I can't run local-gemma in my python code.
Script
from local_gemma import LocalGemma2ForCausalLM
from transformers import AutoTokenizer
model = LocalGemma2ForCausalLM.from_pretrained("google/gemma-2-27b-it", preset="memory_extreme")
tokenizer = AutoTokenizer.from_pretrained("google/gemma-2-27b-it")
messages = [
{"role": "user", "content": "What is your favourite condiment?"},
{"role": "assistant", "content": "Well, I'm quite partial to a good squeeze of fresh lemon juice. It adds just the right amount of zesty flavour to whatever I'm cooking up in the kitchen!"},
{"role": "user", "content": "Do you have mayonnaise recipes?"}
]
encodeds = tokenizer.apply_chat_template(messages, return_tensors="pt")
model_inputs = encodeds.to(model.device)
generated_ids = model.generate(model_inputs, max_new_tokens=1000, do_sample=True)
decoded_text = tokenizer.batch_decode(generated_ids)
error message
$ python3 check.py
Traceback (most recent call last):
File "/dataset/localgemma/check.py", line 4, in <module>
model = LocalGemma2ForCausalLM.from_pretrained(
File "/dataset/localgemma/gemma-venv/lib/python3.10/site-packages/local_gemma/modeling_local_gemma_2.py", line 153, in from_pretrained
model = super().from_pretrained(
File "/dataset/localgemma/gemma-venv/lib/python3.10/site-packages/transformers/modeling_utils.py", line 3787, in from_pretrained
hf_quantizer.validate_environment(device_map=device_map)

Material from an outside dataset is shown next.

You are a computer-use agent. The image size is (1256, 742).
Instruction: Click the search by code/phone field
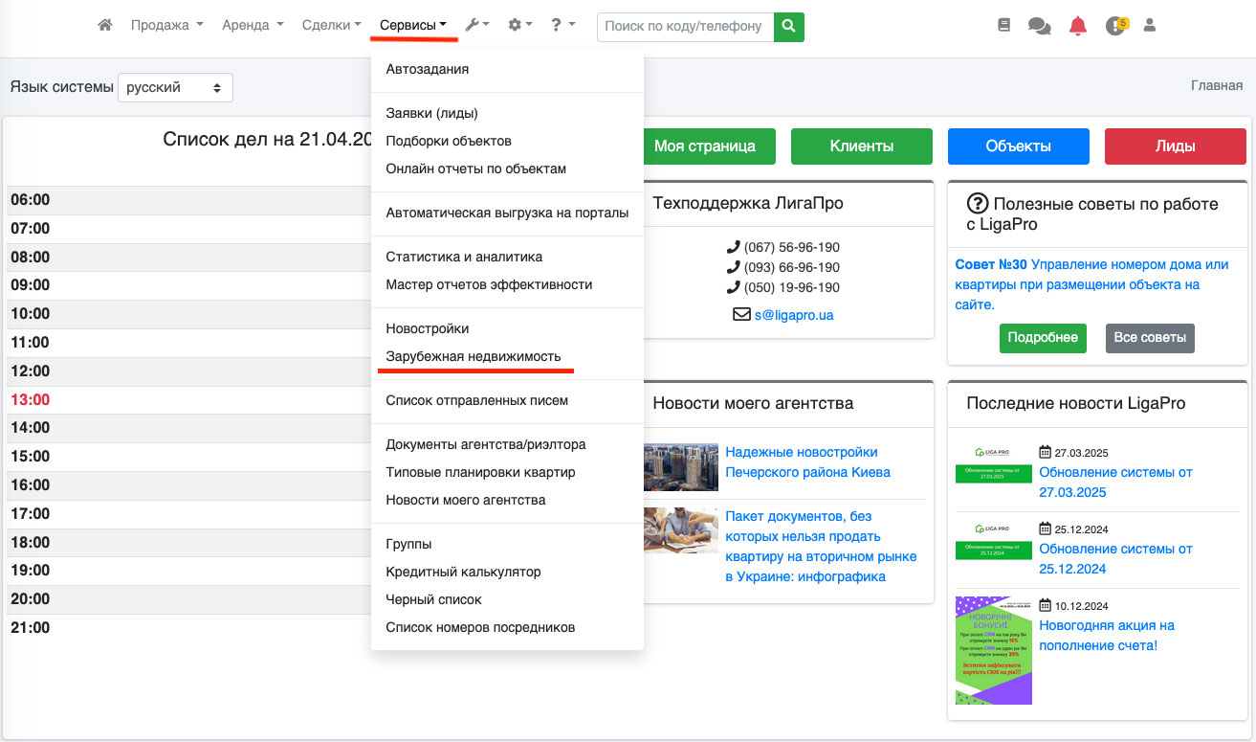[684, 27]
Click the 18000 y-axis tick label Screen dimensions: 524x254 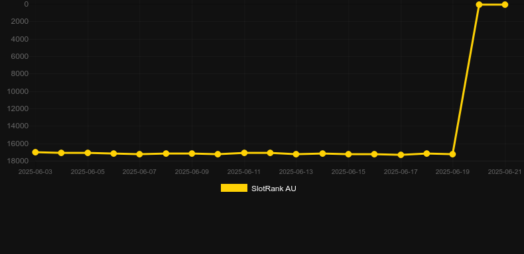tap(18, 161)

File "/dataset/localgemma/gemma-venv/lib/python3.10/site-packages/transformers/quantizers/quantizer_bnb_4bit.py", line 86, in validate_environment
raise ValueError(
ValueError: Some modules are dispatched on the CPU or the disk. Make sure you have enough GPU RAM to fit the quantized model. If you want to dispatch the model on the CPU or the disk while keeping these modules in 32-bit, you need to set `load_in_8bit_fp32_cpu_offload=True` and pass a custom `device_map` to `from_pretrained`. Check https://huggingface.co/docs/transformers/main/en/main_classes/quantization#offload-between-cpu-and-gpu for more details.
pip
$ pip list
Package Version
------------------------ ----------
accelerate 0.32.1
attrs 23.2.0
bitsandbytes 0.43.1
certifi 2024.7.4
charset-normalizer 3.3.2
filelock 3.15.4
fsspec 2024.6.1
huggingface-hub 0.23.4
idna 3.7
Jinja2 3.1.4
jsonlines 4.0.0
local_gemma 0.1.0
MarkupSafe 2.1.5
mpmath 1.3.0
networkx 3.3
numpy 1.26.4
nvidia-cublas-cu12 12.1.3.1
nvidia-cuda-cupti-cu12 12.1.105
nvidia-cuda-nvrtc-cu12 12.1.105
nvidia-cuda-runtime-cu12 12.1.105
nvidia-cudnn-cu12 8.9.2.26
nvidia-cufft-cu12 11.0.2.54
nvidia-curand-cu12 10.3.2.106
nvidia-cusolver-cu12 11.4.5.107
nvidia-cusparse-cu12 12.1.0.106
nvidia-nccl-cu12 2.20.5
nvidia-nvjitlink-cu12 12.5.82
nvidia-nvtx-cu12 12.1.105
packaging 24.1
pip 22.0.2
psutil 6.0.0
PyYAML 6.0.1
regex 2024.5.15
requests 2.32.3
safetensors 0.4.3
setuptools 59.6.0
sympy 1.12.1
tokenizers 0.19.1
torch 2.3.1
tqdm 4.66.4
transformers 4.42.3
triton 2.3.1
typing_extensions 4.12.2
urllib3 2.2.2
nvidia-smi
Fri Jul 5 15:53:05 2024
+---------------------------------------------------------------------------------------+
| NVIDIA-SMI 535.113.01 Driver Version: 535.113.01 CUDA Version: 12.2 |
|-----------------------------------------+----------------------+----------------------+
| GPU Name Persistence-M | Bus-Id Disp.A | Volatile Uncorr. ECC |
| Fan Temp Perf Pwr:Usage/Cap | Memory-Usage | GPU-Util Compute M. |
| | | MIG M. |
|=========================================+======================+======================|
| 0 NVIDIA GeForce RTX 4060 Ti Off | 00000000:01:00.0 Off | N/A |
| 0% 46C P8 9W / 165W | 183MiB / 16380MiB | 0% Default |
| | | N/A |
+-----------------------------------------+----------------------+----------------------+
+---------------------------------------------------------------------------------------+
| Processes: |
| GPU GI CI PID Type Process name GPU Memory |
| ID ID Usage |
|=======================================================================================|
| 0 N/A N/A 6459 G /usr/lib/xorg/Xorg 162MiB |
| 0 N/A N/A 6576 G /usr/bin/gnome-shell 13MiB |
+---------------------------------------------------------------------------------------+
SunMarc commented
Hi @webbigdata-jp, thanks for reporting. We indeed have an issue with offloading when the model is quantized. I'll try to fix this soon.